All we could do was wait.
After what felt like an eternity, the doctor finally came out. His face was expressionless, it could be as a result of what he had to see on a daily basis, it made him really hard to read.
This was why my stomach was clenched in knots as he walked towards us.
“She’s sleeping now,” that was all I heard at first.
He then went on to explain what he termed as a normal condition in girls her age. He mentioned high nitrate levels in the water in our area as a possible cause/trigger for the abnormal skin colour.
However, he also mentioned that he still needed to run some more tests to eliminate some of the more serious illnesses that could be behind the pale blue skin.
I’ll never forget the word ‘echocardiogram’. This was a test specifically targeting the heart to see how well it was functioning.
The parents gave their consent and the doctor disappeared from whence he came.
Her heart was the problem or she had a congenital heart defect as the doctor put it. As much as he tried to explain how treatable it was, we just broke down.
“Is my baby going to die,” the pain in the mother’s voice was too hard to bear...I walked out.
This was one of the darkest days of my life. I had a seriously heated conversation with God outside the hospital.
It took a while for us to get to a point where we understood what the options were. It was either some procedure called catheterization in which the doctor would use a catheter to open up a narrow valve in her heart or open heart surgery.
The parents, after receiving sound advice, went for the first procedure, having been reassured that a little widening of the valve would work….It did.
The doctor would still need to have the baby around for observation over the next few days, just in case. There was no opposition on our end. The little girl was now okay, that was all that mattered.
Health is Wealth
I have come across this corny statement so many times, but never really took the time to internalise it.
Medical treatment in Kenya is very expensive. I don’t know about other countries. The hospital bill just kept ramping up and by the time the doctor cleared the now bubbly toddler as fit enough to head home (almost a month later), Stevo was down to his last coin...literally.
With no medical cover, the rainy day account didn’t even make it past week one. We had to engage friends and loved ones in a WhatsApp group that was created specifically to raise the money needed.
It was a lot.
If you don’t have health insurance, I beseech you to find a way to set this up. In this day and age I’m sure there’s a payment structure that suits everyone, including the unemployed.

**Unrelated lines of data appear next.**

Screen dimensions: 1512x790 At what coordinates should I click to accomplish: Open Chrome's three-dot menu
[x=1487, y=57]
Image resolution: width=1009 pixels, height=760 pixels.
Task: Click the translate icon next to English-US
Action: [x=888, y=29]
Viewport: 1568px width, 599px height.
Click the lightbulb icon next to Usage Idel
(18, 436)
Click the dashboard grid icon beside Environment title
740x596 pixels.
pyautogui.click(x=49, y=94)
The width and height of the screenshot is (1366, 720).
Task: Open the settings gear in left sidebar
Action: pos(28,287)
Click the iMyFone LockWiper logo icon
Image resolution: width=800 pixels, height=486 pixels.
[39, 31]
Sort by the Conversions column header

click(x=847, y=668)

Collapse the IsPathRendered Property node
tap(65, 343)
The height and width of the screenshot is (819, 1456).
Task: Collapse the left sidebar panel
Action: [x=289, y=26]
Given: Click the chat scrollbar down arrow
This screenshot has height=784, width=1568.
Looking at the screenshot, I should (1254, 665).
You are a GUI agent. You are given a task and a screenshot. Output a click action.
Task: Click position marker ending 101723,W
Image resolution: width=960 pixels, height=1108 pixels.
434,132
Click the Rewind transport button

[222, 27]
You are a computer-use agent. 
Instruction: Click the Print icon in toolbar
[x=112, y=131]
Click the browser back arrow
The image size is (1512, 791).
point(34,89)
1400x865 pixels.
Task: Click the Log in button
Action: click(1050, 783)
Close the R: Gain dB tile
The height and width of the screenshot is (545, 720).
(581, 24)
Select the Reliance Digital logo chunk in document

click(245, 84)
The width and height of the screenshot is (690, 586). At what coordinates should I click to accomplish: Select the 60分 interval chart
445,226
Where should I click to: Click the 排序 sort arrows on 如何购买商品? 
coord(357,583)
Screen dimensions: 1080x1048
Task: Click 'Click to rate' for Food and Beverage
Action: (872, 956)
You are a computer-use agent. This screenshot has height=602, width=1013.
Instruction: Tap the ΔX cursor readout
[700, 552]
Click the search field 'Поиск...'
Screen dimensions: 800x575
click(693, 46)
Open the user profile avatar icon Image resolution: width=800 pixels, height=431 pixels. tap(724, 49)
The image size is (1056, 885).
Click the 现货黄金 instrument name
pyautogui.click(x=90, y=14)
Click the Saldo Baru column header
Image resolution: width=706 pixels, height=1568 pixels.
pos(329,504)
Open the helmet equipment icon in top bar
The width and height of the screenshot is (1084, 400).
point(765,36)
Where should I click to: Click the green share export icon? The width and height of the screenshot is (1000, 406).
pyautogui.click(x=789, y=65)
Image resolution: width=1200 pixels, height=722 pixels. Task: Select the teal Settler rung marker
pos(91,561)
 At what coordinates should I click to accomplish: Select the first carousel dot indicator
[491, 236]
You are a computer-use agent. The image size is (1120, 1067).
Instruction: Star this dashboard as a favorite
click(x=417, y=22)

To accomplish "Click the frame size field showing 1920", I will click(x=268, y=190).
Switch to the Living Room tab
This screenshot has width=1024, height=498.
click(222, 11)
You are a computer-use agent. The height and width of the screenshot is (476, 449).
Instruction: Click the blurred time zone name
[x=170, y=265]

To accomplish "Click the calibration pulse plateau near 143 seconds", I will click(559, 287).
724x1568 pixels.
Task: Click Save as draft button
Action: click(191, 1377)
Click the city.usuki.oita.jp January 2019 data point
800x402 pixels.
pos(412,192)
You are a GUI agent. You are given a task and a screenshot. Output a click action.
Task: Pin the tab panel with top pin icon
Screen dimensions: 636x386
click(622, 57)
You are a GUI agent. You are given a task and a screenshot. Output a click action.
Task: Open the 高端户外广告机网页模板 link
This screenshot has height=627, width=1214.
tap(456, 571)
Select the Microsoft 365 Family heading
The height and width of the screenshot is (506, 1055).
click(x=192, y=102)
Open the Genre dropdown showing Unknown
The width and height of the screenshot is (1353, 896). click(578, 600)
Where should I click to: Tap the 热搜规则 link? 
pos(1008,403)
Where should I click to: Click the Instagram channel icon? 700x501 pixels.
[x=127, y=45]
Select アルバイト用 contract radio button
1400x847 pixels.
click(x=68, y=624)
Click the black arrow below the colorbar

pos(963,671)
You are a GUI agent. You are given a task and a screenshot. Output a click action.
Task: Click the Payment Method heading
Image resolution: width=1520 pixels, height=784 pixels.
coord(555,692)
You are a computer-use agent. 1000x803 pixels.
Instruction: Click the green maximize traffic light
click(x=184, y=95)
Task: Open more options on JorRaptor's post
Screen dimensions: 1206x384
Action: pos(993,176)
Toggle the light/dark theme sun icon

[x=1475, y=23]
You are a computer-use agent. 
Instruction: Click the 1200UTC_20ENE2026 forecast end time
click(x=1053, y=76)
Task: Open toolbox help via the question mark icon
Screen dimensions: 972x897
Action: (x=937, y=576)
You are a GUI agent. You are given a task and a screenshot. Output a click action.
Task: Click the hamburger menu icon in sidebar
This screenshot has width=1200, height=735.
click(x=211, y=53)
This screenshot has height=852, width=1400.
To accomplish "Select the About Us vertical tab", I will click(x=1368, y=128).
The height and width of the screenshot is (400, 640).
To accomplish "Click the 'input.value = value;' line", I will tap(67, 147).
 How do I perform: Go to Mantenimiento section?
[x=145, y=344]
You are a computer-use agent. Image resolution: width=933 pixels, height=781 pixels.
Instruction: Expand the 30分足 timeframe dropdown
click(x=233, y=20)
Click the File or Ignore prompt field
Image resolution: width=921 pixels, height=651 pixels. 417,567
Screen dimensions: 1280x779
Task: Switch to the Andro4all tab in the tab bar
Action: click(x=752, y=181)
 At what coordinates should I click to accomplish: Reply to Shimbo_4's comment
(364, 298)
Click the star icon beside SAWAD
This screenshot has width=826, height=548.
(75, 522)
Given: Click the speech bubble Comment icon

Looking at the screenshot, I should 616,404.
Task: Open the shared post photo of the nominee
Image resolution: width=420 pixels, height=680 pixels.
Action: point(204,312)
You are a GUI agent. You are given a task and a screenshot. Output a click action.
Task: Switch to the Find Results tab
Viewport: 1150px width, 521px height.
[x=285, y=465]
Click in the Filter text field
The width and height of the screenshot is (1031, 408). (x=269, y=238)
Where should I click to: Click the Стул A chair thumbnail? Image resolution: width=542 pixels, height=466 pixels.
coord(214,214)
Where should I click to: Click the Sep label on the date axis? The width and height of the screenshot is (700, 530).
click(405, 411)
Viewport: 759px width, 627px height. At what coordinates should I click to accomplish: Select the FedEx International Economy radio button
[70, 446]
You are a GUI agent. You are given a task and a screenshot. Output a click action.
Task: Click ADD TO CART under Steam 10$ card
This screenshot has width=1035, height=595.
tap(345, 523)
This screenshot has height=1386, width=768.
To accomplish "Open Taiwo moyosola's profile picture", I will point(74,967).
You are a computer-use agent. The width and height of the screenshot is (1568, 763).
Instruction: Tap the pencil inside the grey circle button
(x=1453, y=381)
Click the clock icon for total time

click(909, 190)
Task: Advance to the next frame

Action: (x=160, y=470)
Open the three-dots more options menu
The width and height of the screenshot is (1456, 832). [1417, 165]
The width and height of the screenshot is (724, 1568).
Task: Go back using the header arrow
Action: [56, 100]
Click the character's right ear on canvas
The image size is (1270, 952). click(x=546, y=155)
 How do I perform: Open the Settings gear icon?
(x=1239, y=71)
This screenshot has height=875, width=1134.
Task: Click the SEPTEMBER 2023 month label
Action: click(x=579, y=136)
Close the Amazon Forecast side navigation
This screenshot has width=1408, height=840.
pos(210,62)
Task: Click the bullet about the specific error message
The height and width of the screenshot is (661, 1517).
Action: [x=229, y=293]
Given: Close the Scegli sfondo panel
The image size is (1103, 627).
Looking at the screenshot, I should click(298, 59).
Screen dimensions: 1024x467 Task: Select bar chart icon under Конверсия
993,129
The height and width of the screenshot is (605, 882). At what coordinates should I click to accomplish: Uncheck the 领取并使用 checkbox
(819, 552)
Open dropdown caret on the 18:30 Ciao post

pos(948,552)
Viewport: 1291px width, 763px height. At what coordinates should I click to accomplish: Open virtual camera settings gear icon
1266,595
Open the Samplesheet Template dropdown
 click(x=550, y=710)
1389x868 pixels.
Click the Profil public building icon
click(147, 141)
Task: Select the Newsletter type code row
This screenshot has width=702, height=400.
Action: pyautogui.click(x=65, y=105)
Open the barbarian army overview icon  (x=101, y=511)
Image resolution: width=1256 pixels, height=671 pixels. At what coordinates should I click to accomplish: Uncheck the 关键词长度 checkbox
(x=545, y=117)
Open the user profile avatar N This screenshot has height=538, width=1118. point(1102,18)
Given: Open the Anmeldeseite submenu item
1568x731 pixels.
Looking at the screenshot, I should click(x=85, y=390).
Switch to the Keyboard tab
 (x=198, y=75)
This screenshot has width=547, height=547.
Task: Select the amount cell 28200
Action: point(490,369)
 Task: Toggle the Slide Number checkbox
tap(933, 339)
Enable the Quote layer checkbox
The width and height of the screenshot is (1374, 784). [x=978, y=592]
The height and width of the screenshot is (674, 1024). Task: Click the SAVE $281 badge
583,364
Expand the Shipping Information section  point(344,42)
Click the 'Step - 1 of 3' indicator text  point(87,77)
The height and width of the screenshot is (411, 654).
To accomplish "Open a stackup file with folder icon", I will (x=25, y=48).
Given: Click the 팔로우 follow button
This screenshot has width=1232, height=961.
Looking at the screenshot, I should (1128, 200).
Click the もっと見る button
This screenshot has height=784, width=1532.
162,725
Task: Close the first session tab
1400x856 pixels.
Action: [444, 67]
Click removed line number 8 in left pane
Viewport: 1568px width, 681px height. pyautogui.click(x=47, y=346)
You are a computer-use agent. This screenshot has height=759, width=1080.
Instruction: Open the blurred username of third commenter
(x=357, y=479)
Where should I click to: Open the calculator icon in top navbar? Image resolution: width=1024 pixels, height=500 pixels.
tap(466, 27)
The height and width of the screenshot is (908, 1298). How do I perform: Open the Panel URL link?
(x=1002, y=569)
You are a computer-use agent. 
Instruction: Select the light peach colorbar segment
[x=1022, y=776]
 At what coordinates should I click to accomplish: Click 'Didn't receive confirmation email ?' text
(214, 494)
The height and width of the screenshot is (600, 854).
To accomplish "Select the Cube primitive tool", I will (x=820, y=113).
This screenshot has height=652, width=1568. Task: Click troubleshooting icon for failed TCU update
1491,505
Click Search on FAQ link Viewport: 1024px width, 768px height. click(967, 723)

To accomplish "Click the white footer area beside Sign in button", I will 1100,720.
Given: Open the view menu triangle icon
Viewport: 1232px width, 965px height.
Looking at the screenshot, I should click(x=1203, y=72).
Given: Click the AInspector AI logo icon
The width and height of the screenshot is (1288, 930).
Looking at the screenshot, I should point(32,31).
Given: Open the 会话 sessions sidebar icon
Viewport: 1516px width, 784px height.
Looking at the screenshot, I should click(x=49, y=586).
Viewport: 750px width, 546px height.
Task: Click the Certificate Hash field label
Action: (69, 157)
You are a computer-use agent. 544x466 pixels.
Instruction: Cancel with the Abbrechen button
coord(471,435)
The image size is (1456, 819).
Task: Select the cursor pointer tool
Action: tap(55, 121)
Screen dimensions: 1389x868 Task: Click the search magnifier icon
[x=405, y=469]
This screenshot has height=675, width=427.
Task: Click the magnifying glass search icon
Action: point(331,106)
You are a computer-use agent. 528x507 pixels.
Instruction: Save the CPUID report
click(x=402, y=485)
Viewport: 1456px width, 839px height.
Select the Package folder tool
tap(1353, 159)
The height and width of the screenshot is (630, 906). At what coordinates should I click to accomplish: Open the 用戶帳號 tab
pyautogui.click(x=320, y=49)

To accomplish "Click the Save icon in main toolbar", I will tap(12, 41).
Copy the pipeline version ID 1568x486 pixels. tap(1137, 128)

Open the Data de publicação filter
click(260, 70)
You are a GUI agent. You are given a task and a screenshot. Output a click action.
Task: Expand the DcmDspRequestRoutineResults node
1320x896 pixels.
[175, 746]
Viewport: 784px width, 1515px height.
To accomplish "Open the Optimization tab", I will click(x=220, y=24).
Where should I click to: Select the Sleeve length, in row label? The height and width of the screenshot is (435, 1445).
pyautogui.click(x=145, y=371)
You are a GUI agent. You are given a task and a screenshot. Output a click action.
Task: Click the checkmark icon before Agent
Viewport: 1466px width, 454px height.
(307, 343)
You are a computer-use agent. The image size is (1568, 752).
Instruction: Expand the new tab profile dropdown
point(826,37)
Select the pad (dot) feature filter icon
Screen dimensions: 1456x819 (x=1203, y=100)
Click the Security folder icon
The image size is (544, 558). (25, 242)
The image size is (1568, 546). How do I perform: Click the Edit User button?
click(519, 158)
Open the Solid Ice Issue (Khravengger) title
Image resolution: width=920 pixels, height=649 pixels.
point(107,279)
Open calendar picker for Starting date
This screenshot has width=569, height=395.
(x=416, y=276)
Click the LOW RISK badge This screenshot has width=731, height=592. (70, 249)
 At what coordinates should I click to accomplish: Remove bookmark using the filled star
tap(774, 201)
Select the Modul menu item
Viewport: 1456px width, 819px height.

You just don’t know when you’ll need it.
Flash-forward to this day and Stevo’s little girl is just a bundle of joy. She turned two the other day and you can’t even tell how close it came to a tragic end. Her birthday stirred up old memories.
A year later, no rainy day account, no savings, no business, but a happy and healthy daughter. Fair play if you ask me. However, if you can avoid the financial strain that comes with medical costs, just do it.